今回の新機能では、写真から食品ごとに解析結果を出力する手法を採用しました。また、対応食品数を増加させ10,000点の食品にまで対応しました。複数の食品を同時に画像判別して、自動で栄養計算をすることができます。食事内容をアプリに記録する際に、従来は1つの食品に対して1枚の写真を利用して画像解析を行っていましたが、複数の食品に対して1枚の写真から同時に画像解析を行えるようになりました。たとえば食事の前に1枚の写真を撮影するだけで簡単に食事内容の記録をカロミルで行うことができます。
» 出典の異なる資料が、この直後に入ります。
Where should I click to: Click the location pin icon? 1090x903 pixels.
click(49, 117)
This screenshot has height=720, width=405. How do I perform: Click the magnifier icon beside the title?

同社のプレスリリースに具体的手法は書いていませんが、近年の物体検出手法により、まず「食品」を部分画像として抽出し、それぞれの食品画像を従来同社が開発してきた手法により食品を推定し、さらにカロリーを推定しているようです。物体検出については、次の資料が詳しいです(ディープ・ラーニングにおける物体検出)。

さらに、鹿屋体育大学の共同研究でアスリート用に特化したアプリとして既存のカロミルにアスリート向けの新機能を追加した「パフォーマンスナビ」が、2019年4月から「2020かごしま国体 自転車競技強化チーム」に試験導入されました。毎日の食事内容や、体重・体脂肪率・睡眠時間などの情報を簡単に記録できる機能を搭載してアスリートが最高のパフォーマンスを発揮するのを目指しています。

https://prtimes.jp/main/html/rd/p/000000020.000018894.html

説明動画:https://youtu.be/hlleJq85YZc

「カロミル」に食事内容を記録する方法は、写真を撮る以外にも食品データベースからキーワード検索をして登録する方法や、文字入力により食事内容を登録する方法があります。1万種類の食品の内訳は、カロミルの全ユーザがこれまでに登録した食品を集計したランキングの上位1万で、料理名、食品名、市販の商品や外食チェーンのメニューなどから構成されています。日本人が飲食する一般的な食の品目数は約4000と言われていますが、カロミルはそれらを網羅し、その他にも人気のある商品や、大手外食チェーンのメニューなどにも対応しています。カロミルが現在対応している食品は、カロミルの全ユーザーの喫食の90%以上に対応していると試算しています。1万品目に含まれない食品については、類似商品や一般的な料理名として栄養解析します。

どうなったか

カロミルはとくに私たちが日常で利用するスーパーやコンビニエンスストアで販売されている人気商品や大手外食チェーンのメニューなどの自動認識率を強化しています。家庭料理にも対応しているので、今回の複数食品の同時解析機能により食事を1枚の写真におさめれば、家庭料理とコンビニエンスストアで購入した商品を同時に画像解析することが可能になります。

まとめ

日常の健康管理だけではなく、医療スポーツへの応用など今後新たな分野へ広がってゆく可能性も期待されます。人のパフォーマンスを最大限に上げるため、食事管理は若いうちからも大切です。